As dinâmicas e os efeitos das reuniões no grupo base são familiares a muito de nós, mas sempre é bom repassar.
Nunca tinha assistido antes a uma reunião de A.A., mas o conselheiro tinha dito que começaria às 8h. Eram 7h55. Outras pessoas começaram a entrar e a subir as escadas. Bem, pensei se eu não gostasse, poderia levantar e sair; ninguém poderia me obrigar a ficar lá. De qualquer maneira, ninguém me obrigou a vir. Está bem. Subi as escadas.
Era uma sala grande com mesas no centro, algumas poltronas perto das janelas, uma máquina de café no fundo. O lugar cheirava a cigarro. Não querendo ser notado, sentei-me no canto.
A pessoa que aparentemente era responsável sentou-se na cabeceira da mesa. Atrás dela, estavam pendurados retratos de dois homens. Começaram de maneira ordenada e formal, guardando um minuto de silêncio, seguido de uma prece e a leitura de enunciados extensos chamados Passos e Tradições.

********************

## Atividades propostas:
1) Extraia do relato sobre a reunião de A.A. o trecho que começa em "Era uma sala" e termina em "Passos e Tradições.".
2) No relato sobre a reunião de A.A., a que horas o conselheiro tinha dito que a reunião começaria?
3) Resuma em duas frases o relato sobre a reunião de A.A.

## Listagem fornecida:
********************

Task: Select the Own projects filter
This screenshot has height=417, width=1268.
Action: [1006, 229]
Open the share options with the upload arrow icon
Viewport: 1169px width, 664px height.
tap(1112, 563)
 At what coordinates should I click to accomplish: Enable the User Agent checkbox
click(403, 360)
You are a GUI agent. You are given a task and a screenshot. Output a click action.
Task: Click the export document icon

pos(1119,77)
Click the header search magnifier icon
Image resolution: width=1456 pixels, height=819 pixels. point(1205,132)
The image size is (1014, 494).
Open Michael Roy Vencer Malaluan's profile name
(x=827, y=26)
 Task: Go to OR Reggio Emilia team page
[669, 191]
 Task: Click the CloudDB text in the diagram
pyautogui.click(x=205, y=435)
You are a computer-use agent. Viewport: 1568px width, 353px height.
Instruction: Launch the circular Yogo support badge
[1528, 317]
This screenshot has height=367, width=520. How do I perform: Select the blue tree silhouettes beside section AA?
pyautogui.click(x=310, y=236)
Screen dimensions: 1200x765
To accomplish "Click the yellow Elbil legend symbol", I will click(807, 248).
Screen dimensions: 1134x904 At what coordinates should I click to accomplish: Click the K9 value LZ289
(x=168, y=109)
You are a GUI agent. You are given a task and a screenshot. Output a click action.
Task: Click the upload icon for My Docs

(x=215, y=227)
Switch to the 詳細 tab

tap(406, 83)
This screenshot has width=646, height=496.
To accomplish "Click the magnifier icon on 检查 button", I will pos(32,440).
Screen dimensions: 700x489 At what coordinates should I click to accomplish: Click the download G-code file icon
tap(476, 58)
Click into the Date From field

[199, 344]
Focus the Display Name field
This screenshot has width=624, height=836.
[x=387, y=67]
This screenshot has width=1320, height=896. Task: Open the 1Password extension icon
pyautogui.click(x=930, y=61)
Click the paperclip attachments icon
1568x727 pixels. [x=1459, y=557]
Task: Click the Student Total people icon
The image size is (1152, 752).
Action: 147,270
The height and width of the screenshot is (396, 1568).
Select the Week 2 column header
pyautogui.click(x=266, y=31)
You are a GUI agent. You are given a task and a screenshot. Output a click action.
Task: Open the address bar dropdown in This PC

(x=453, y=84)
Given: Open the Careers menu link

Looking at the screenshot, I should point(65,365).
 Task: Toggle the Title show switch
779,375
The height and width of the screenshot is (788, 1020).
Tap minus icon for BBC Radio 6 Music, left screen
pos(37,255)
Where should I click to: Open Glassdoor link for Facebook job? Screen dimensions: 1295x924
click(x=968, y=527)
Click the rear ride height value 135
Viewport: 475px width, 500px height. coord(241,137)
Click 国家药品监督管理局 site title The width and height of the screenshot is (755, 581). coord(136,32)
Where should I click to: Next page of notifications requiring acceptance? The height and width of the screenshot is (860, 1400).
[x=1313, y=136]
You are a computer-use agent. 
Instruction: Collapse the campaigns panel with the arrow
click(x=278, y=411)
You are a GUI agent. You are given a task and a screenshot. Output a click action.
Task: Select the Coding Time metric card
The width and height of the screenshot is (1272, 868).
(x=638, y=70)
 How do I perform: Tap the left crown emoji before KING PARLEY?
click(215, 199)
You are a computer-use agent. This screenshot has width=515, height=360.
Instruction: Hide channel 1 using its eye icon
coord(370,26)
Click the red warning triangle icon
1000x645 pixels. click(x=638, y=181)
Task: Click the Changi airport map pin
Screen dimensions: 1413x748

********************

## Respostas do exercício:
1)
Era uma sala grande com mesas no centro, algumas poltronas perto das janelas, uma máquina de café no fundo. O lugar cheirava a cigarro. Não querendo ser notado, sentei-me no canto.
A pessoa que aparentemente era responsável sentou-se na cabeceira da mesa. Atrás dela, estavam pendurados retratos de dois homens. Começaram de maneira ordenada e formal, guardando um minuto de silêncio, seguido de uma prece e a leitura de enunciados extensos chamados Passos e Tradições.

2) Às 8h.

3) Sem nunca ter assistido a uma reunião de A.A., quem narra chega às 7h55, pondera que poderia sair se não gostasse e sobe as escadas até uma sala grande que cheirava a cigarro, onde se senta no canto. A reunião começa de maneira ordenada e formal, com um minuto de silêncio, uma prece e a leitura dos Passos e das Tradições.